Carbon−Germanium Hyperconjugation: Solid-State and Gas-Phase Investigations of (Trialkylgermyl)methyl-Substituted Pyridinium Ions

A crystallographic and computational study on 2- and 4-((trialkylgermyl)methyl)pyridinium ions 7a−c and 8a−c provides evidence for strong hyperconjugation between the Ge−CH2 bond and the π-deficient aromatic ring. Isodesmic equations show that the trimethylgermyl substituent stabilizes the pyridinium cations by 20−26 kJ mol−1 relative to the germanium-free analogues. Natural bond orbital analysis reveals that the major contributor to this stabilization is hyperconjugation between the Ge−CH2 bond and the aromatic π-system and that the strength of this interaction is greater for the 2-substituted ions 8a compared to the 4-substituted ions 7a. Crystallographic analysis of the 2- and 4-tert-butylgermylmethyl-substituted ions 7c and 8c provides the first structural evidence for carbon−germanium hyperconjugation; thus, the Ge−CH2 bonds are significantly longer (0.03−0.04 Å) than standard values and the CH2−Ar bond distance is shorter.
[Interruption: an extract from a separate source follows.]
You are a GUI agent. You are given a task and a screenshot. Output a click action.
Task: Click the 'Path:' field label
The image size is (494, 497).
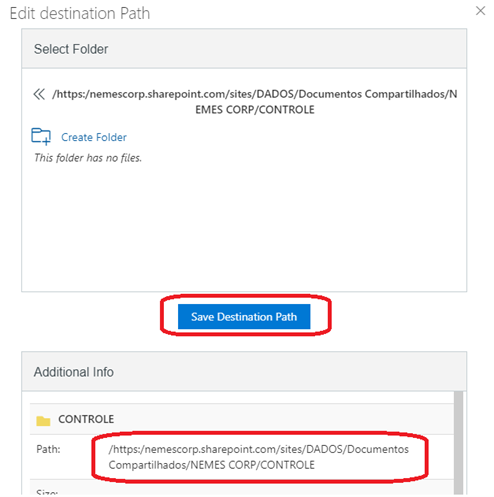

Investigation of the gas-phase unimolecular chemistry of these ions, formed via electrospray ionization (ESI) and subjected to collision-induced dissociation (CID), reveals that the principal fragmentation of these ions involves cleavage of the weak CH2−GeR3 bond, giving an ion−molecule complex between R3Ge+ and a pyridine-enamine, which then undergoes further reactions.